Jordan will only allow me so much time with her brother before she decides she wants Grandma's attention. So we spent most of the time in our special games. She had me open a special Bingo game I bought in Texas, and made much ado over the pretty cards that came with the game.

In daycare for the first time, she is discovering the need to use the language she's been accumulating for two years. So she kept insisting what sounded like "ill," possibly "bill," and pointing down the hall. Her Mom said "I don't know what she's saying."

I ran through the possible single syllable words rhyming with "ill." (Try it, bill and dill and drill all the way to will. There are a lot.) Shelley's eyes lit up with "bill." "She's saying Belle. She wants her pull up pants that have Belle from Beauty and the Beast on them, but she has to use up her Dora pull ups first."

Jordan confirmed that guess for us when she brought me her glass that had a picture of Tinkerbell on it and insisted, "Bell."

We read, we played peek a boo, she showed me her favorite toys (a baby doll stroller; the trunk compartment in her tricycle).

In fact, Jordan seems to enjoy Grandma time as much as Grandma enjoys Jordan time.

That bingo game?

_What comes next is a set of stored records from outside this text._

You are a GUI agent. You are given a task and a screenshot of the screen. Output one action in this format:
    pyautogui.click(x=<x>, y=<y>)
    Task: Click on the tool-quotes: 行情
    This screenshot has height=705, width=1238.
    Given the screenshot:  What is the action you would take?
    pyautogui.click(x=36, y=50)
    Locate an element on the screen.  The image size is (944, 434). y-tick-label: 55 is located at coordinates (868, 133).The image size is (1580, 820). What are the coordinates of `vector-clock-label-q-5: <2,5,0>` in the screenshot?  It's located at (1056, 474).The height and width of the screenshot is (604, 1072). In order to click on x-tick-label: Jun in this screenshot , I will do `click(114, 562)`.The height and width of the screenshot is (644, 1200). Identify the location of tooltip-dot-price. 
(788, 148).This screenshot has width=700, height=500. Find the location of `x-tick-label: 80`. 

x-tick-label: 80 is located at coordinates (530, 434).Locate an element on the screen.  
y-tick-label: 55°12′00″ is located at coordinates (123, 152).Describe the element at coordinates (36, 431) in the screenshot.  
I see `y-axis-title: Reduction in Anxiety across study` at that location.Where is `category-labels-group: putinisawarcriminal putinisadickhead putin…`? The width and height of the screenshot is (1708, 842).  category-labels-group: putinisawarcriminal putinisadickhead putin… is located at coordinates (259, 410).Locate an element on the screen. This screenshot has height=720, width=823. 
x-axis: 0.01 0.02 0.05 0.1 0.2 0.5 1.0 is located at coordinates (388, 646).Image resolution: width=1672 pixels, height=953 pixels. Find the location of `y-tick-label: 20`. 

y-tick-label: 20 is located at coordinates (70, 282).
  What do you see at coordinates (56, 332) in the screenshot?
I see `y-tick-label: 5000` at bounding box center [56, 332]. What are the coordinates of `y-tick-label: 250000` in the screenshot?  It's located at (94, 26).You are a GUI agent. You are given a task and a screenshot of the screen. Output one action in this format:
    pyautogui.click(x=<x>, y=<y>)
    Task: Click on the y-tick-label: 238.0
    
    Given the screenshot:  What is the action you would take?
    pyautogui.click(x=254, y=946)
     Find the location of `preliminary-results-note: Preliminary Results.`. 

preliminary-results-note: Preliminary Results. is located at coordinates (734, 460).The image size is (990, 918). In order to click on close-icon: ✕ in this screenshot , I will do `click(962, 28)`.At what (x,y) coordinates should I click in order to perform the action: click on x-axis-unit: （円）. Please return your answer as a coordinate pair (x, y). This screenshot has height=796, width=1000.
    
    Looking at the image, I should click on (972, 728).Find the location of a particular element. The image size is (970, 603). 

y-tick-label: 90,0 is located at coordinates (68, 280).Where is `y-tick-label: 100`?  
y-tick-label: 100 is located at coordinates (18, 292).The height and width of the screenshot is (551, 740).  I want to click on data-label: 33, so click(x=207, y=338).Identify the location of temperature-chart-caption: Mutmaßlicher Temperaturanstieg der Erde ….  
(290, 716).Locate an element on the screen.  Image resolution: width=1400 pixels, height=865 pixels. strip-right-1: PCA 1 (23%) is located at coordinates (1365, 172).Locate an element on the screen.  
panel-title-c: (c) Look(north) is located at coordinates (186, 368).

She packed it in her diaper bag, ready for her next adventure.

Sunday, January 2, 2011

Happy New Year!

Wow! For yet a second year the holidays slid past me. Last year I was snowed in (hot dogs and chocolate cookies for Christmas dinner!). This year I was "sicked" in, losing my voice altogether on Christmas day and still sounding worse than a croaking frog three weeks into a bad cold and after one week of antibiotics.

Yet, you know, that's okay. If I have learned anything through these non-traditional Christmases, it's that Christmas is about Christ, the reality of His presence in my life. And that doesn't need fancy food and even good health to celebrate.

But I am glad to be on the mend and look forward to the new year with great anticipation.

Our church has asked us to make a commitment to read through the Bible this year. Right away the second verse in Proverbs grabbed my attention: "for attaining wisdom and discipline; for understanding words of insight; for acquiring a disciplined and prudent life, doing what is right and just and fair."

Wow, if there's anything I need this year, it's to acquire more discipline.

So join me on this journey of discovery, as I seek for daily nuggets of guidance for practicing discipline!